Prompt: Of all the entries below, retype only the lines from the one with "The height and width of the screenshot is (528, 1154)." through the one with "Task: Open search", exactly as they appear.

Exercise material:
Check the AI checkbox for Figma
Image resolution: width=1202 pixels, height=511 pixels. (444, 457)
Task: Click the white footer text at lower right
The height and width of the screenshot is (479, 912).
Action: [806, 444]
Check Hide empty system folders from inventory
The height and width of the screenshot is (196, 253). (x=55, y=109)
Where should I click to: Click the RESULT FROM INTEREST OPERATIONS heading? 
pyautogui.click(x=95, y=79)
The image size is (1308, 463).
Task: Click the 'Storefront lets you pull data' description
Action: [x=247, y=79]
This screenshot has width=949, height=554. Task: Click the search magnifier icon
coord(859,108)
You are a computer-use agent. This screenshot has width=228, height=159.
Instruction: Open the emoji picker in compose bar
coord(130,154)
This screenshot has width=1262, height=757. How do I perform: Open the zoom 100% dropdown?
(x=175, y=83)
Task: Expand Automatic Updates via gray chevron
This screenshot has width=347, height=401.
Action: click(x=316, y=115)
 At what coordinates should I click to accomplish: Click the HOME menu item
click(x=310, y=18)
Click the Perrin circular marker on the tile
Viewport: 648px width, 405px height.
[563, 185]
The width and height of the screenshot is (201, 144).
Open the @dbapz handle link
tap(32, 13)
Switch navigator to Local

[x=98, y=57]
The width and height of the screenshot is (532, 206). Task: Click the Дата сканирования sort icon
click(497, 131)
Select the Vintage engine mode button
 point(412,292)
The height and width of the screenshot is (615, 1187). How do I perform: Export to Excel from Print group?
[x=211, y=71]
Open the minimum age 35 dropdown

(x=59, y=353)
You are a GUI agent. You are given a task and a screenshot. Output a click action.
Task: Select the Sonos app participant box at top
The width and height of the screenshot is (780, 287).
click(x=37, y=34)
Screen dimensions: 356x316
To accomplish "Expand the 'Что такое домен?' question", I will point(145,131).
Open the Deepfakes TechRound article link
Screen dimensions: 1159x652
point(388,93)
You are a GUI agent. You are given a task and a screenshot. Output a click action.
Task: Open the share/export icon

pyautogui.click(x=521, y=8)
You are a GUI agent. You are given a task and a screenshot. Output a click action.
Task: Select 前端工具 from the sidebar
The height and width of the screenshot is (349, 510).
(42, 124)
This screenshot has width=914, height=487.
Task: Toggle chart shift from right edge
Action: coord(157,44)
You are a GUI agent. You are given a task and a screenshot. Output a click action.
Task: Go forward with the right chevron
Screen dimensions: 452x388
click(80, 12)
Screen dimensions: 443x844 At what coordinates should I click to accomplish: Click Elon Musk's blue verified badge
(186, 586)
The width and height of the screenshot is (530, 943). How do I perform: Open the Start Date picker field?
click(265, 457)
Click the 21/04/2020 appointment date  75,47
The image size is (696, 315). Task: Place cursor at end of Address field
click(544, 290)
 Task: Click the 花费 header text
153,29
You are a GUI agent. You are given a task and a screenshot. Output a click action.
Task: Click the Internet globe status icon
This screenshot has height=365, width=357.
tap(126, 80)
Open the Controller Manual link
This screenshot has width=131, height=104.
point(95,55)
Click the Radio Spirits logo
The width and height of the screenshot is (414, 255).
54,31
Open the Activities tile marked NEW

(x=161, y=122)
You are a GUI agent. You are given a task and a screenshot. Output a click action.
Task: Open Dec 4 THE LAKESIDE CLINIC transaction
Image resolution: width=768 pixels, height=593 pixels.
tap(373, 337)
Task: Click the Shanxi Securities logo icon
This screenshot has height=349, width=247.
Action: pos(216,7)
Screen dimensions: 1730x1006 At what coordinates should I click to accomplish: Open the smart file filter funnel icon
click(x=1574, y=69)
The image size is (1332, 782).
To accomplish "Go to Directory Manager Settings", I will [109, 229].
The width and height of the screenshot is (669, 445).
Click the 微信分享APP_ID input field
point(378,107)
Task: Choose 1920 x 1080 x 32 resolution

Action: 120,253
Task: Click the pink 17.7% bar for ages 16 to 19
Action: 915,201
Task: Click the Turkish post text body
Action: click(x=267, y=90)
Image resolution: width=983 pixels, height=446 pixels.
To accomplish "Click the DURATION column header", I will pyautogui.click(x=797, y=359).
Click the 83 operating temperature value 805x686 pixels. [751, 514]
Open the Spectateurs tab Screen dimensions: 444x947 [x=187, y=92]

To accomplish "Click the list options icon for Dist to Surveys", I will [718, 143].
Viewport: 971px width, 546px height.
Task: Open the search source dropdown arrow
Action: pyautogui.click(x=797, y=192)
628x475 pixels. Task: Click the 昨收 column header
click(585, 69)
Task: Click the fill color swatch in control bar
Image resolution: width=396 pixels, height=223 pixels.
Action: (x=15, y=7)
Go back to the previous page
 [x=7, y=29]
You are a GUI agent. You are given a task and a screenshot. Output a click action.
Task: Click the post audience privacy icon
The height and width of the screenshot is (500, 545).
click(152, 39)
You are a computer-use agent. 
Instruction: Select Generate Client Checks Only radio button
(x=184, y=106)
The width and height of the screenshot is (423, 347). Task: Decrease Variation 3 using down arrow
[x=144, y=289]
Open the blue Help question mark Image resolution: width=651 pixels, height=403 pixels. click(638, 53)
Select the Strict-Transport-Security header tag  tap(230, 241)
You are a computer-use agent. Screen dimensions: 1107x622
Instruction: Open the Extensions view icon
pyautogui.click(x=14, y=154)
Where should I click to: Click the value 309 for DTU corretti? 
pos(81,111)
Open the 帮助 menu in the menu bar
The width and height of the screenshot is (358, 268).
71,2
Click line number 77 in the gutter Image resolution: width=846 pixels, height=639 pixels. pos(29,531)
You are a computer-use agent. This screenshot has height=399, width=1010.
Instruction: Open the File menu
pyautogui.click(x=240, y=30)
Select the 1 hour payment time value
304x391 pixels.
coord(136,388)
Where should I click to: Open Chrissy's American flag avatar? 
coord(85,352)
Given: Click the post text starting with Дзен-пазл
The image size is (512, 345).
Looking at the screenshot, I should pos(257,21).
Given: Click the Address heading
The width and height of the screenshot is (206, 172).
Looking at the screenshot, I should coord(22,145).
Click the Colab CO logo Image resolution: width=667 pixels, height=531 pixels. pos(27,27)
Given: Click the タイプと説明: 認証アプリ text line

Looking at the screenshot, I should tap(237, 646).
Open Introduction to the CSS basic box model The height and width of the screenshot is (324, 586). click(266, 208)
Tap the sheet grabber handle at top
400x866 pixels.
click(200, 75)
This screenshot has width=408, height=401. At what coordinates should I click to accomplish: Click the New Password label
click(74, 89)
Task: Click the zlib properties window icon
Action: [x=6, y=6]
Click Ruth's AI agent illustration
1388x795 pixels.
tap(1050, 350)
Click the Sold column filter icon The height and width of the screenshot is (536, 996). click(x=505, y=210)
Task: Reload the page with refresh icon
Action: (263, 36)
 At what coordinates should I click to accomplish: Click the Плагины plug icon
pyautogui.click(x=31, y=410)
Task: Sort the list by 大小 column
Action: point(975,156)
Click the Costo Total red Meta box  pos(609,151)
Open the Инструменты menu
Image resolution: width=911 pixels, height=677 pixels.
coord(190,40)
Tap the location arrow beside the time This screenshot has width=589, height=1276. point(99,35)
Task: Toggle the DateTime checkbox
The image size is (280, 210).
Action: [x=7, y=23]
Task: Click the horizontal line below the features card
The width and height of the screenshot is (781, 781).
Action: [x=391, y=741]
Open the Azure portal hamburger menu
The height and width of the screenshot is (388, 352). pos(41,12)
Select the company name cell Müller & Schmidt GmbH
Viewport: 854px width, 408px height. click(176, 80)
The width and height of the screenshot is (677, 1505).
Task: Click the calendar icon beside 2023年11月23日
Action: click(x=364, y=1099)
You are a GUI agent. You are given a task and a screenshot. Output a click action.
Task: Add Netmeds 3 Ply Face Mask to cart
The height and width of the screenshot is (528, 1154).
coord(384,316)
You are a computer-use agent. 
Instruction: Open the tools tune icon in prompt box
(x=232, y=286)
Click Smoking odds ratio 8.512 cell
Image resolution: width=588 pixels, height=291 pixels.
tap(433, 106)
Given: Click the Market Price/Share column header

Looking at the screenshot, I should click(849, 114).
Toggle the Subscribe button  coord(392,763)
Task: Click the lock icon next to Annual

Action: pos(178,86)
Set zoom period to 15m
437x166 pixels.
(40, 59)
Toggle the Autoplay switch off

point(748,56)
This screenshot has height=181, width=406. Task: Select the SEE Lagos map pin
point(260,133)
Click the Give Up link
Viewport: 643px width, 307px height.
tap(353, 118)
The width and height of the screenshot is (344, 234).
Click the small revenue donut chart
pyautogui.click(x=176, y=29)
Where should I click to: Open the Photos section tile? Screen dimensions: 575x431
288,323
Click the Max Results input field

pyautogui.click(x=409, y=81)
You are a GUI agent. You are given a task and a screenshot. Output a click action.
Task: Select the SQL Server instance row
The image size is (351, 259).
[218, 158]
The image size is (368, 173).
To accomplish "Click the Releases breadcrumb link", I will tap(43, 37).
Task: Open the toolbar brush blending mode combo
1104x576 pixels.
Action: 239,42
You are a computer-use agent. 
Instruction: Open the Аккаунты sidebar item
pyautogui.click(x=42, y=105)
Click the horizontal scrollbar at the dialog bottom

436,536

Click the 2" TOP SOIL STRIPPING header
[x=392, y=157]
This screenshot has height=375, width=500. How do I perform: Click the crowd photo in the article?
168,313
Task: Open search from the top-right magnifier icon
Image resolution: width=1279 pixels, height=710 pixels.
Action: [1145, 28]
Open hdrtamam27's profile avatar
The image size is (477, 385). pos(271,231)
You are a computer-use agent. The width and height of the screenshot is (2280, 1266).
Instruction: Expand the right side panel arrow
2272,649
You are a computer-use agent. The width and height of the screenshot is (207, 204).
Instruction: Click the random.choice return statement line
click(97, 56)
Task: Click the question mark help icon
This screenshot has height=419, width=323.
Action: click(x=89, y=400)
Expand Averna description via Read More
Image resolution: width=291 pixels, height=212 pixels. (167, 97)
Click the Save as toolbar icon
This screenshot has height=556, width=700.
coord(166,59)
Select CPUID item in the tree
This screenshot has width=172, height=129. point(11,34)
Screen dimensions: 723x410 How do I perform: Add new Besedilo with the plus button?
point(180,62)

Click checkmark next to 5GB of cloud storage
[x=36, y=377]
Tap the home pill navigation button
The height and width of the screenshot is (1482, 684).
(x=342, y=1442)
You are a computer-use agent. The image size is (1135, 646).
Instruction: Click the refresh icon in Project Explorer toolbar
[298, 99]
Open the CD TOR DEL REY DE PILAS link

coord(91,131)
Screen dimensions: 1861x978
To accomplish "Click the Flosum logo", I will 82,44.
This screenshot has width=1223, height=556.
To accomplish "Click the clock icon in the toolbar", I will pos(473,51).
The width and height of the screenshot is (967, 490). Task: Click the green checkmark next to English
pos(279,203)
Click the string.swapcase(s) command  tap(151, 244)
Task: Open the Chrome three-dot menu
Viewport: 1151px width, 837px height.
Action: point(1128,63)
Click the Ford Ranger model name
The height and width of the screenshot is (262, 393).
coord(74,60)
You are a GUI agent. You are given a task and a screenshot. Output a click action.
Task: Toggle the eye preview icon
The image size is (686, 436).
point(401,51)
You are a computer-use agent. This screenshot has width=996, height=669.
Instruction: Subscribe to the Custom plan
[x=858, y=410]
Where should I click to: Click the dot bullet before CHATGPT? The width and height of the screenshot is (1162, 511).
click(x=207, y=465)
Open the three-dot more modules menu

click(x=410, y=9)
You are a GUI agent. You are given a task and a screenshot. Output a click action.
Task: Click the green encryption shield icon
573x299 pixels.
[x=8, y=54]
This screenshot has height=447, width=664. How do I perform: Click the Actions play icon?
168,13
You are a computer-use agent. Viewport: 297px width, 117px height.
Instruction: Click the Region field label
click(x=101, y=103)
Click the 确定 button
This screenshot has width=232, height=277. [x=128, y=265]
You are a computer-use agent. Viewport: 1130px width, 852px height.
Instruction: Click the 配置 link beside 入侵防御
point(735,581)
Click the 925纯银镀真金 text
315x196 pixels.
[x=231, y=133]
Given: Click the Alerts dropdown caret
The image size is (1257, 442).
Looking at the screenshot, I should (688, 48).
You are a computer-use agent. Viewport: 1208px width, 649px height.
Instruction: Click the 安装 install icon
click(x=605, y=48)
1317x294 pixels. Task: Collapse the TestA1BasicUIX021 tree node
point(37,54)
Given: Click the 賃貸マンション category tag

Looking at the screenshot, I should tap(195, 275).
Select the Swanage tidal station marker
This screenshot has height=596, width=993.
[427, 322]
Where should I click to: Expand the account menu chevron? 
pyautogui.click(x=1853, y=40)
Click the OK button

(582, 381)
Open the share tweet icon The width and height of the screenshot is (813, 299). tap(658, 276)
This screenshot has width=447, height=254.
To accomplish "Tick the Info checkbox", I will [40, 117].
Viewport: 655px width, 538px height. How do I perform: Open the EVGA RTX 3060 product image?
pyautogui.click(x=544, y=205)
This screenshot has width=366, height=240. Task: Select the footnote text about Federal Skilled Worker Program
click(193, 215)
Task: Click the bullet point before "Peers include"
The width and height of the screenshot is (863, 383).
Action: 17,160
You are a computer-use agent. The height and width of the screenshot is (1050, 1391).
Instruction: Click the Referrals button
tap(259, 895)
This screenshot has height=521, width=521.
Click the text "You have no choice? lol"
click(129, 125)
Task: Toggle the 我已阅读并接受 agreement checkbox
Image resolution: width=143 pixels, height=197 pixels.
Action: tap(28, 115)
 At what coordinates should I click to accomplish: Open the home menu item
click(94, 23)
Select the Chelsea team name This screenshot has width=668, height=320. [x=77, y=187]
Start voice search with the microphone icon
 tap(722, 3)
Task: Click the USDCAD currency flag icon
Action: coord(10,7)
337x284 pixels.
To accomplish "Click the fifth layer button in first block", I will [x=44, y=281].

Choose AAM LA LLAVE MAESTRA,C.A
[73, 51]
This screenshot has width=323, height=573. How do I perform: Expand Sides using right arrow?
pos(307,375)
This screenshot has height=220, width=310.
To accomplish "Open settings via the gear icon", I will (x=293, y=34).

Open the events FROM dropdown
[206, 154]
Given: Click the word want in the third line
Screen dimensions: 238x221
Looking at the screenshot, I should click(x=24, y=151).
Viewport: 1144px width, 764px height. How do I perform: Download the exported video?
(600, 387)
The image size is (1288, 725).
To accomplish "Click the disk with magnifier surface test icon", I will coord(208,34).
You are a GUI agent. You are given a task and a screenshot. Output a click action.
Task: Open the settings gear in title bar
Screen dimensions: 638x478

Result:
The height and width of the screenshot is (528, 1154).
coord(384,316)
You are a computer-use agent. 
Instruction: Open the tools tune icon in prompt box
(x=232, y=286)
Click Smoking odds ratio 8.512 cell
Image resolution: width=588 pixels, height=291 pixels.
tap(433, 106)
Given: Click the Market Price/Share column header

Looking at the screenshot, I should click(849, 114).
Toggle the Subscribe button  coord(392,763)
Task: Click the lock icon next to Annual

Action: pos(178,86)
Set zoom period to 15m
437x166 pixels.
(40, 59)
Toggle the Autoplay switch off

point(748,56)
This screenshot has height=181, width=406. Task: Select the SEE Lagos map pin
point(260,133)
Click the Give Up link
Viewport: 643px width, 307px height.
tap(353, 118)
The width and height of the screenshot is (344, 234).
Click the small revenue donut chart
pyautogui.click(x=176, y=29)
Where should I click to: Open the Photos section tile? Screen dimensions: 575x431
288,323
Click the Max Results input field

pyautogui.click(x=409, y=81)
You are a GUI agent. You are given a task and a screenshot. Output a click action.
Task: Select the SQL Server instance row
The image size is (351, 259).
[218, 158]
The image size is (368, 173).
To accomplish "Click the Releases breadcrumb link", I will tap(43, 37).
Task: Open the toolbar brush blending mode combo
1104x576 pixels.
Action: 239,42
You are a computer-use agent. 
Instruction: Open the Аккаунты sidebar item
pyautogui.click(x=42, y=105)
Click the horizontal scrollbar at the dialog bottom

436,536

Click the 2" TOP SOIL STRIPPING header
[x=392, y=157]
This screenshot has height=375, width=500. How do I perform: Click the crowd photo in the article?
168,313
Task: Open search from the top-right magnifier icon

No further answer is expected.